Cuando Santi tenía 10 meses, me enteré que estaba embarazada por segunda vez, y le pregunte a mi doctora si podía seguir amamantando. Su respuesta fue el comienzo para sentir que estaba haciendo algo malo. “Después del año ya no lo necesita”, me dijo ella. Me encontré con muchos profesionales de la salud y algunos apoyaban la lactancia en tándem y a otros les parecía absurdo o innecesario. Desde ese momento comencé a investigar meticulosamente y aprendí mucho sobre la lactancia; No parece haber evidencia de que el bebé nonato pese menos en el momento del nacimiento o durante su primer año cuando una madre lo amamanta en conjunto con otro niño que cuando lo amamanta exclusivamente a él.

Me dije a mi misma que no me iban a importar las críticas u opiniones de los demás, los 1000 estudios que la gente me presentaba y que mi decisión iba a ser algo entre mis hijos y yo; bueno, y mi esposo que lo vive con nosotros a diario.

Cuando Amalia nació Santiago tuvo unos meses muy duros, sufrió mucho, lloraba y no entendia porque su mamá ahora se la pasaba haciendo dormir a otro bebe. Era muy duro, estábamos agotados, y mi pecho se encargó de darle a mi hijo un consuelo inimaginable y su primer aprendizaje matemático de saber que por lo menos una de mis tetas era de él, y eso nadie se lo iba a quitar. Tuvimos tardes interminables durante los primeros meses de Amalia tumbados los 3 o los 4 descansando gracias a la lactancia.
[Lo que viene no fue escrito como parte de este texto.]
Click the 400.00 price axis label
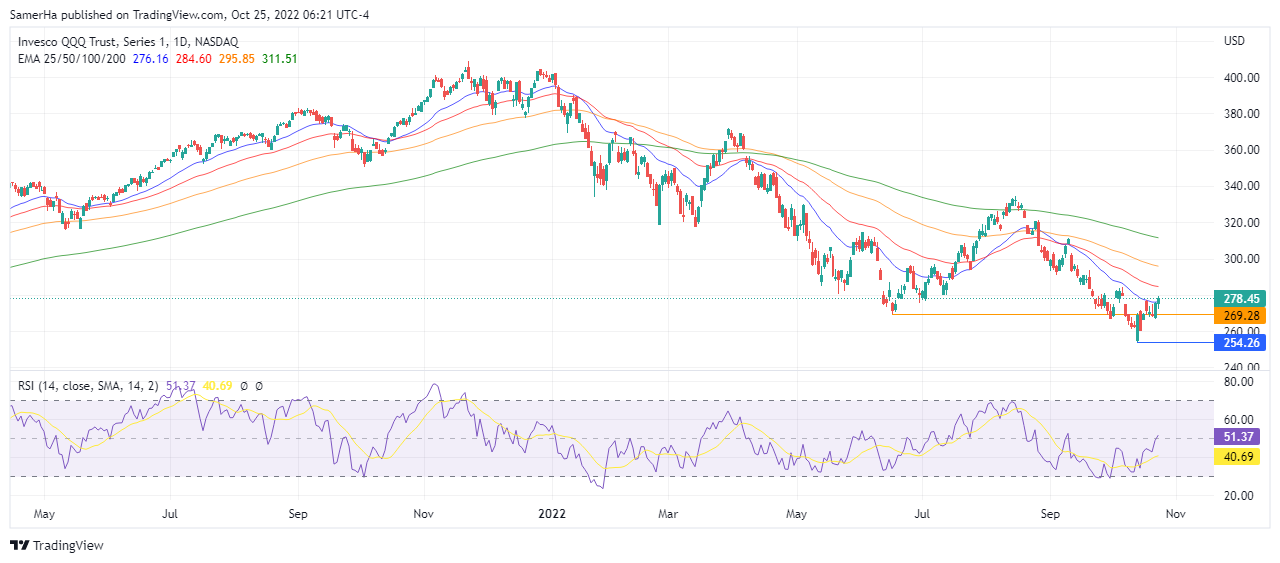coord(1241,78)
Adios a las críticas, adiós a los límites

Pero a largo plazo la verdad fue otra, con el afán de no incomodar a nadie o sentirme incomoda, solo amamantaba en casa. Recuerdo ver a Santi llorando y suplicando que lo amamantara, pero tenía que decirle que esperara a que llegaramos a casa para hacerlo. Me sentía haciendo algo verdaderamente malo, que aunque no lo pensara me afectaban comentarios (muchos muy machistas) como “Lo está malcriando”, “Se te va a dañar tu matrimonio” “A tu esposo no le va a gustar verte enchufada todo el día” “Santiago le esta quitando la comida a Amalia”, “Para de sufrir” etc. Esta última afirmación me causaba curiosidad saber de dónde la sacaban, amamantar no requiere esterilizar teteros o cargar con pañaleras inmensas. Quería a toda costa evitar una confrontación de algo que a nadie más le importaba sino a mi y a mi familia, pero olvidé trabajar en filtrar las opiniones y hacer que no me importaran.
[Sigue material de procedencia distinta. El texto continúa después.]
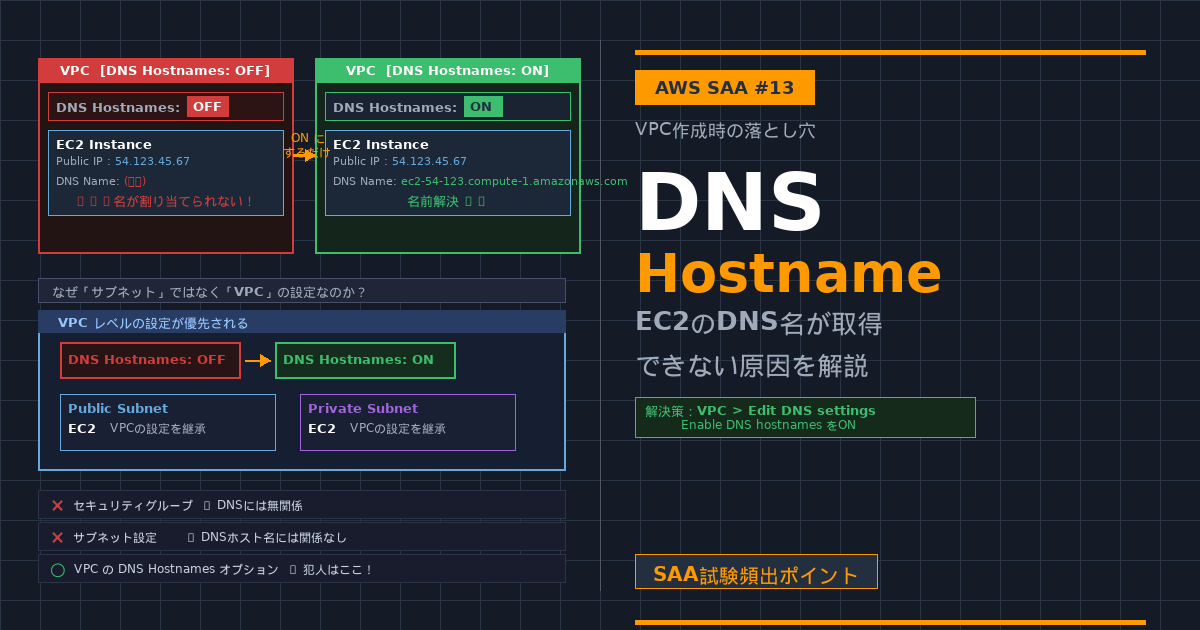
Task: Toggle the red OFF badge for DNS Hostnames
Action: [208, 107]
Así fue como un 10 de septiembre durante una sesión de fotos muy divertida con 2 amigas y complices de este viaje como emprendedora, le regale a mis hijos un momento de película: sin tabúes ni restricciones. Entendí que no puedo cambiar el mundo y eliminar la crítica. Mi sensibilidad y empatía que funcionan muy bien en Coaching me estaban limitando en mi vida personal. Filtrar lo que entra a mi vida me ayudo a entender que solo se trata de complacer a los mios.

Me liberé, como dice el Gran Combo, me dejó de importar y me encantó; dejaron de existir límites o condiciones para mis hijos en cuanto lo que está bien o mal frente a la lactancia.

Hoy por hoy comparto mi filosofía de “no crítica y no opinión” con mis clientes y les ayudo a liberarse del estrés cuando dejan de criticar o competir entre familias. Sueño con que a las madres se nos quite la manía de estar dando opiniones que nadie nos pide a otras mamás.

Esta foto, amamantar y la crianza en general, son como los sueños y metas que tenemos; mucha gente las critica, nos da opiniones no requeridas sobre nuestros emprendimientos, pero una vez nos llenamos de valentía y nos preparamos para convertirnos en lo que queremos con valor y esfuerzo, dejamos de escuchar lo bano, levitamos en nuestro desarrollo personal, perdemos el “miedo cobarde” y lo reemplazamos por el “miedo atrevido” haciendo lo mejor para nosotras y los nuestros.

Porque esta cara lo vale todo, las invito a luchar por sus sueños y a desvanecer sus limites.